It has been confirmed this week that Disney's landmark acquisition of Fox's assets is due to complete next week.  This acquisition will allow Disney to acquire Fox's film and television studios along with the rights to various franchises including Deadpool and Avatar as part of an asset sale. Disney's ultimate aim is to position itself as a competitor to the likes of Netflix and Amazon Prime who control most of the market for online entertainment streaming services.

While share sales tend to be more popular, there is no right or wrong option when it comes to deciding whether to structure a deal as an asset or share sale.  The decision is made on a case by case basis and usually depends on the needs of the business.  It can also depend on the industry.  Many of our dental practice sales are asset based.  We also see more asset sales in manufacturing and construction industries where the buyer may be interested in acquiring only certain elements of the business such as machinery, property or key employees.  In the same vein, a buyer may look to acquire via the share purchase route where they are looking to add a similar or complementary business to their group.
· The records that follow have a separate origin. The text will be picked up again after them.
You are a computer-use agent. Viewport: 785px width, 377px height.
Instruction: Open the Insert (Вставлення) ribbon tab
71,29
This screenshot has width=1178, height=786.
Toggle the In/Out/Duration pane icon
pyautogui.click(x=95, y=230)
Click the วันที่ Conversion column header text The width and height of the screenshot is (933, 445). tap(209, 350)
I thought now would be a good time to consider the difference between an asset purchase compared to a share purchase and weigh up some of the pros and cons of each:

Assets: An asset purchase allows a buyer to 'cherry pick' the elements that they want while leaving behind the things they don't, such as bad debts or old stock.  With a share purchase, you generally end up with the whole business, warts and all.

Contracts:  Not all contracts may be readily assignable.  Whilst this does not apply in a share sale as the parties to the contracts will remain the same (except where there is a change of control clause), this can cause an administrative nightmare in an asset sale particularly if a contract is central to the running of the business post completion. 
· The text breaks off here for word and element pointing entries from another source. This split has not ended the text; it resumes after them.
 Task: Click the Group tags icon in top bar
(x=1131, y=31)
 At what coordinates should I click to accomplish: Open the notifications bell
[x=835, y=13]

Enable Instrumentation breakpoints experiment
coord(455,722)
Employees:  In a share purchase, the employing entity (i.e the company) stays the same.  With an asset purchase, the staff must by TUPE transferred over to the entity buying the assets which can complicate the process.  It is important to get proper advice from an employment specialist in these circumstances.
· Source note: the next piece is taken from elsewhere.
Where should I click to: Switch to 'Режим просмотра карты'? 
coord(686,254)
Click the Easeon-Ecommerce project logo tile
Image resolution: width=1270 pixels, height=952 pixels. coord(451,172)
Property: As with employees, any property which forms part of the deal will need to be transferred in its own right in an asset sale.  In a share purchase structure, the property will remain owned by the company which is the target of the sale and will technically not change hands.  Property transfers can be complex or costly, particularly in a leasehold scenario where consent of the landlord is required. 

Tax: With a share sale, there will be tax payable by the sellers for their shares.  In some cases a seller will be entitled to Entrepreneur's Relief.  With an asset sale, the parties would usually look to transfer the business as a going concern for the purposes of VAT.  It is important to get detailed advice from an accountant before making this decision.

In general, a share sale is a much 'cleaner' and less complex way to structure a deal which has led to its popularity, although this is not necessarily always the case.  It is important to give consideration to how a deal is to be structured in the early stages and always obtain proper legal and tax advice before going ahead.